= Avtar Lit =

British businessman (1950–2023)

Avtar Singh Lit (7 April 1950 – 27 June 2023) was a British businessman who was the owner and chairman of Sunrise Radio Group. He was listed by AIM magazine as one of the "20 most powerful Asians in British media" in 2005, and was said to have amassed a big personal fortune. He was declared bankrupt by the High Court in 2014, having lost five companies which went into administration.

==Political ambitions==
Avtar Lit stood unsuccessfully as an Independent candidate for the Ealing Southall parliamentary constituency in the 2001 General Election, finishing third of nine candidates, with 12.3% of the vote. Sunrise Radio carried extracts from an interview with him in advance of this, contrary to section 90(2)(b) of the Broadcasting Act 1990; the Radio Authority (now Ofcom) fined Sunrise Radio £10,000. Avtar Lit's son, Surinderpal Singh Lit, commonly known as Tony Lit, stood, also unsuccessfully, as a candidate in the 2007 Ealing Southall by-election as the Conservative candidate, also finishing third.

==Controversy==
In 2011, it was reported in The Guardian that £160,000 donated by Sunrise Radio listeners in support of victims of the 2004 Indian Ocean earthquake and tsunami and 2005 Kashmir earthquake was not spent on the victims as had been intended with the campaign, but "left dormant in a bank account for almost seven years", it being judged by the Charities Commission that although there was "no evidence to suggest that the funds were at risk of misapplication", the account's trustees "did not act appropriately", and had "failed to provide a sufficient satisfactory explanation or provide evidence to give reason for their delay". The money was subsequently given to two registered charities working in the affected areas. Virendra Sharma, Labour MP for Ealing and Southall, demanded that an explanation be provided by the trustees. A spokesman for the Disasters Emergency Committee, whilst supporting the trustees' "good intentions", observed that these were not enough and a "clear plan and procedures to ensure you will be able to spend the money you raise in a timely, effective and transparent fashion" were required in such circumstances.

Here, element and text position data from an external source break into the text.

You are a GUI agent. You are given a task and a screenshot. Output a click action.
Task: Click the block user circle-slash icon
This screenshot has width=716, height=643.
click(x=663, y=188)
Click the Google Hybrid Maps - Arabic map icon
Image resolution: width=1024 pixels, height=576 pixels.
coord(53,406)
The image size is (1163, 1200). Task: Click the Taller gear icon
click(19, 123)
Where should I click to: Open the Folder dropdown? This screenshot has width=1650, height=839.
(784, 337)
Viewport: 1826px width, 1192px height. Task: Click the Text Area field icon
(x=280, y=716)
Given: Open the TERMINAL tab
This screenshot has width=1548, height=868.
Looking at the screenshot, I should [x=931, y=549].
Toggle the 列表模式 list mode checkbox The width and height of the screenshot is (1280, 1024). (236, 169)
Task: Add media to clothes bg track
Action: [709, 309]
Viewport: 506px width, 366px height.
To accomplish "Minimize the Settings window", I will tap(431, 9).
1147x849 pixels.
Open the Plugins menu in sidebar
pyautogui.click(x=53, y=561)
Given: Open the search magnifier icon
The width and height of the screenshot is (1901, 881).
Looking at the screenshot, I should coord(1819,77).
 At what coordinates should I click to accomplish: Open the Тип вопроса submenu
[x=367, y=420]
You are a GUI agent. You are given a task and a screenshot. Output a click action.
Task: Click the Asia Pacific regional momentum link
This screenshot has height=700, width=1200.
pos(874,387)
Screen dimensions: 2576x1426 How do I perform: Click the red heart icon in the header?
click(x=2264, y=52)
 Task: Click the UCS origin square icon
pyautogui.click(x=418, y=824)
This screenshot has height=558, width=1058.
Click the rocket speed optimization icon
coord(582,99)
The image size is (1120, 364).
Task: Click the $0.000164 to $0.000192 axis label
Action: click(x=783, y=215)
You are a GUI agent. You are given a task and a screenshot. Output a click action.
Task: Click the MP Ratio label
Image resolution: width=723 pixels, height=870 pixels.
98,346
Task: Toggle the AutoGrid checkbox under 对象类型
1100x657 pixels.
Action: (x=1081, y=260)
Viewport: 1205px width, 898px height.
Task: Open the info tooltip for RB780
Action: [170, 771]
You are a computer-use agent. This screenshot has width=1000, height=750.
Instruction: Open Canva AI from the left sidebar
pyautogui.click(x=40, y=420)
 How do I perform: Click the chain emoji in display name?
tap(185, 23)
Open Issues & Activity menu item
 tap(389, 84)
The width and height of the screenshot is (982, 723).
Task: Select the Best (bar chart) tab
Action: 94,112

In 2007, Lit was embroiled in what Joan Ryan, Labour MP and vice-chair, called "breathtaking and naked Tory opportunism" in the course of "David Cameron's personal intervention to overrule local Tories and appoint a candidate"; The Guardian reported that Lit's son, Tony, Cameron's "star candidate" viewed as "a new type of Tory: young, successful, metropolitan" and who, it was hoped, would "deliver a blow to Gordon Brown by winning the contest", attended with his family a farewell dinner for Tony Blair at the cost of £4,800- spending an additional £4,000 in a bid for "a weekend trip to Atlanta, the highlight of which was two seats at a dinner with Hillary Clinton"- despite being announced as the Conservative candidate for the Ealing Southall by-election the next week. The Labour party released photographs of Lit and Blair, and made it known that the £4,000 bid had not been paid, questioning whether this was due to the fact that "the Lits wanted to avoid all this coming out in the run-up to the election".

==Personal life and death==
Lit was born on 7 April 1950. He lived in Osterley, in a house estimated to be worth £2.5 million- sold in 2022 for £3,650,000- and was a father of 5.

Lit died on 27 June 2023, at the age of 73.